» Dataset entries:

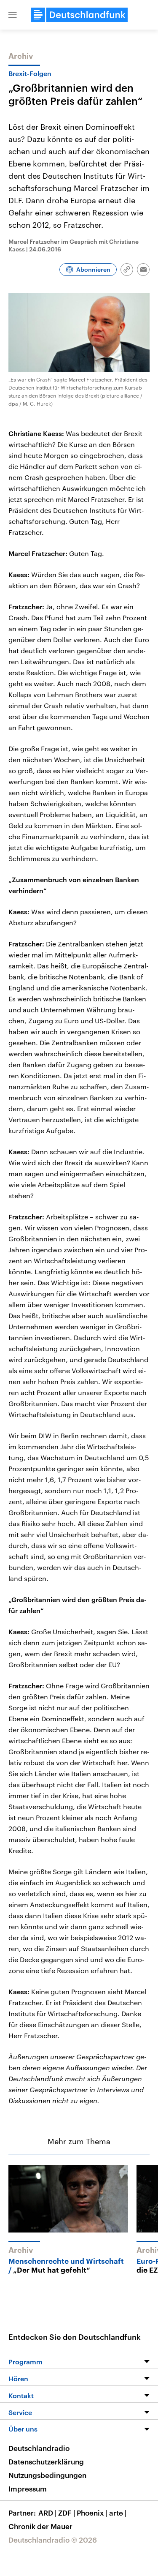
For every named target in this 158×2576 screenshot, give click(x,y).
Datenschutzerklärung (46, 2461)
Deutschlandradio (39, 2448)
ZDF (66, 2512)
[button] (12, 15)
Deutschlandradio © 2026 (52, 2539)
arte (117, 2512)
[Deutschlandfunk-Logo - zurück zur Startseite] (79, 15)
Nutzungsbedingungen (47, 2475)
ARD (47, 2512)
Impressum (27, 2488)
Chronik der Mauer (40, 2526)
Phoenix (92, 2512)
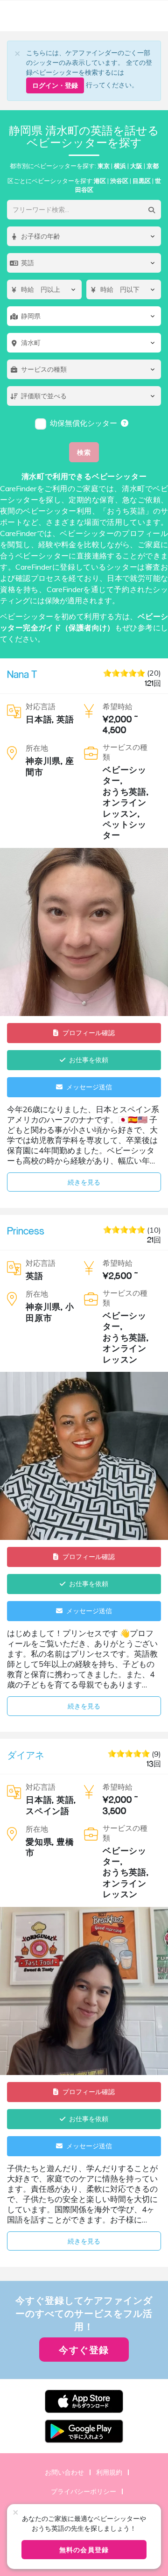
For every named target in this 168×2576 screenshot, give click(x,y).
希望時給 (118, 706)
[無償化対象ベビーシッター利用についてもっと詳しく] (125, 423)
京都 (153, 165)
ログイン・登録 (55, 85)
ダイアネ (25, 1754)
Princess (25, 1230)
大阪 (136, 165)
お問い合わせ (64, 2472)
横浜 (120, 165)
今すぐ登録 (84, 2349)
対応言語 (41, 706)
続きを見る (84, 1182)
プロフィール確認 (89, 1033)
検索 (84, 452)
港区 (100, 180)
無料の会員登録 (83, 2550)
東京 (104, 165)
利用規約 (109, 2472)
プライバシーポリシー (83, 2491)
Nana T (22, 674)
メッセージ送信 (89, 1087)
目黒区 (142, 180)
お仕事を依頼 (88, 1060)
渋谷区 (119, 180)
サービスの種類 (125, 752)
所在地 (37, 748)
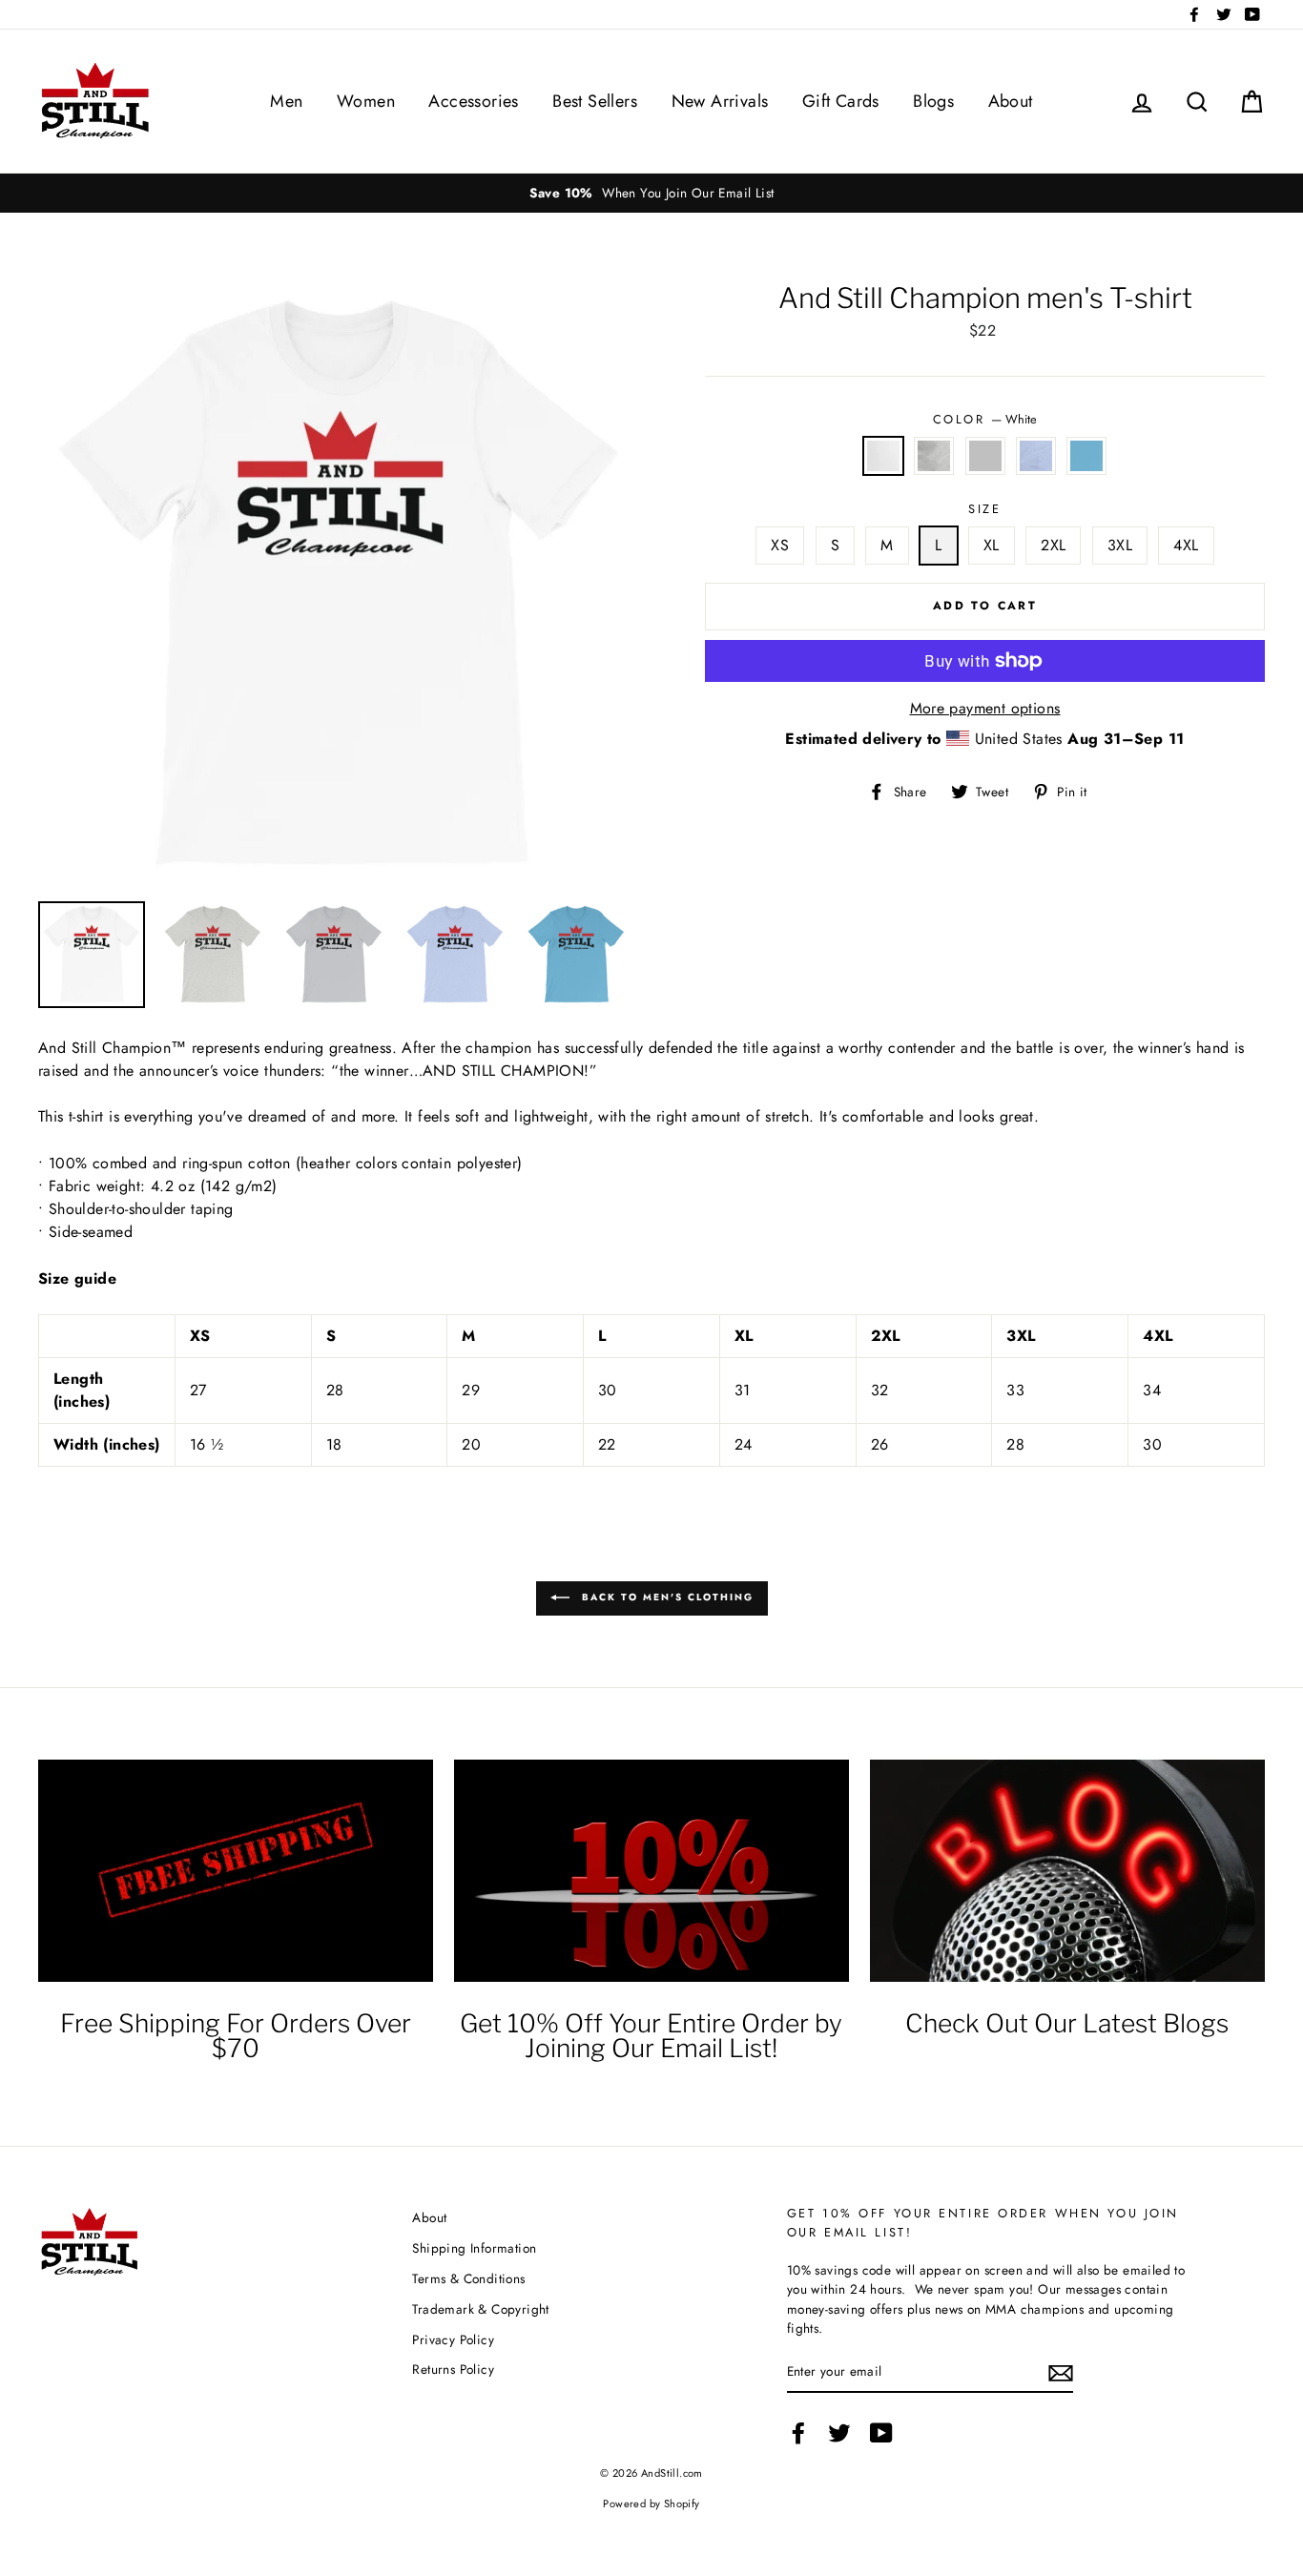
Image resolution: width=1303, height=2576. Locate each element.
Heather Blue (1036, 456)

» WHAT TO DO: Quote every record above exactly, omitting any pictures they contain.

» TASK ANSWER:
For every named target in this 158×2576 screenshot, give click(x,y).
Datenschutzerklärung (46, 2461)
Deutschlandradio (39, 2448)
ZDF (66, 2512)
[button] (12, 15)
Deutschlandradio © 2026 (52, 2539)
arte (117, 2512)
[Deutschlandfunk-Logo - zurück zur Startseite] (79, 15)
Nutzungsbedingungen (47, 2475)
ARD (47, 2512)
Impressum (27, 2488)
Chronik der Mauer (40, 2526)
Phoenix (92, 2512)
For every named target in this 168×2576 screenshot, give click(x,y).
希望時給 (118, 706)
[無償化対象ベビーシッター利用についてもっと詳しく] (125, 423)
京都 (153, 165)
ログイン・登録 (55, 85)
ダイアネ (25, 1754)
Princess (25, 1230)
大阪 (136, 165)
お問い合わせ (64, 2472)
横浜 (120, 165)
今すぐ登録 (84, 2349)
対応言語 (41, 706)
続きを見る (84, 1182)
プロフィール確認 (89, 1033)
検索 (84, 452)
港区 (100, 180)
無料の会員登録 (83, 2550)
東京 (104, 165)
利用規約 (109, 2472)
プライバシーポリシー (83, 2491)
Nana T (22, 674)
メッセージ送信 (89, 1087)
目黒区 (142, 180)
お仕事を依頼 (88, 1060)
渋谷区 (119, 180)
サービスの種類 (125, 752)
所在地 (37, 748)
Image resolution: width=1303, height=2576. Locate each element.
Heather Blue (1036, 456)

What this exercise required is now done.